- [Objective]:
Reproduce every one of the entries below line for line, changing nothing.

***** Items

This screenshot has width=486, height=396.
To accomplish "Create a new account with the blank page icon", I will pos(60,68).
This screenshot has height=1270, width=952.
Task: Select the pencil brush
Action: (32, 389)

**********

- [Answer to this exercise]:
This screenshot has width=486, height=396.
To accomplish "Create a new account with the blank page icon", I will pos(60,68).
This screenshot has height=1270, width=952.
Task: Select the pencil brush
Action: (32, 389)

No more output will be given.